> TEXT BLOCK:
Content starts

End Game

Printer-friendly version

Author: 

Blog About: 

Taxonomy upgrade extras: 

"These are the days that try men's souls." I don't know who said it but it certainly holds true for me in these last months.

My Mother is now in the End Game of Dementia, where they tell me there is no reversal to better times or more lucid thoughts on her part.
My bothers and sisters are all in town and seeing mom daily. Some of them cannot accept that this is their Mother and think that she is just going to turn things around and get much better and live for alot longer. They are just deluding themselves and cannot face or do not know about this disease of the mind that has been labeled Dementia, from all that I have learned over the past three years as she has progressed through the stages of this disease there is no magic pill or reversal of thought processes. It just disconnects so many things in the mind, with no going back to a previous stage or "getting better" as they so stupidly put it.

Content ends

> SUPPLIED DATA:
Content starts

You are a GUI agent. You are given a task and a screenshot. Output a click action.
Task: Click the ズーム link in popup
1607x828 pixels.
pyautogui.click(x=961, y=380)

Content ends

> REQUIRED ACTION 1:
Answer these about the blog post:
(a) What stage of dementia is the writer's mother said to be in?
(b) How often are the writer's brothers and sisters seeing her?
(c) Over how many years has the writer been learning about the disease?
> REQUIRED ACTION 2:
Can you extract the blog post's text between "My Mother is" and "stupidly put it.", inclusive?
> REQUIRED ACTION 3:
Which labels at the top of the blog post end with a colon? List every one.
Answer using only the blog post.

> EXERCISE SOLUTION 1:
(a) The End Game of Dementia
(b) Daily
(c) Three years

> EXERCISE SOLUTION 2:
My Mother is now in the End Game of Dementia, where they tell me there is no reversal to better times or more lucid thoughts on her part.
My bothers and sisters are all in town and seeing mom daily. Some of them cannot accept that this is their Mother and think that she is just going to turn things around and get much better and live for alot longer. They are just deluding themselves and cannot face or do not know about this disease of the mind that has been labeled Dementia, from all that I have learned over the past three years as she has progressed through the stages of this disease there is no magic pill or reversal of thought processes. It just disconnects so many things in the mind, with no going back to a previous stage or "getting better" as they so stupidly put it.

> EXERCISE SOLUTION 3:
Author:
Blog About:
Taxonomy upgrade extras: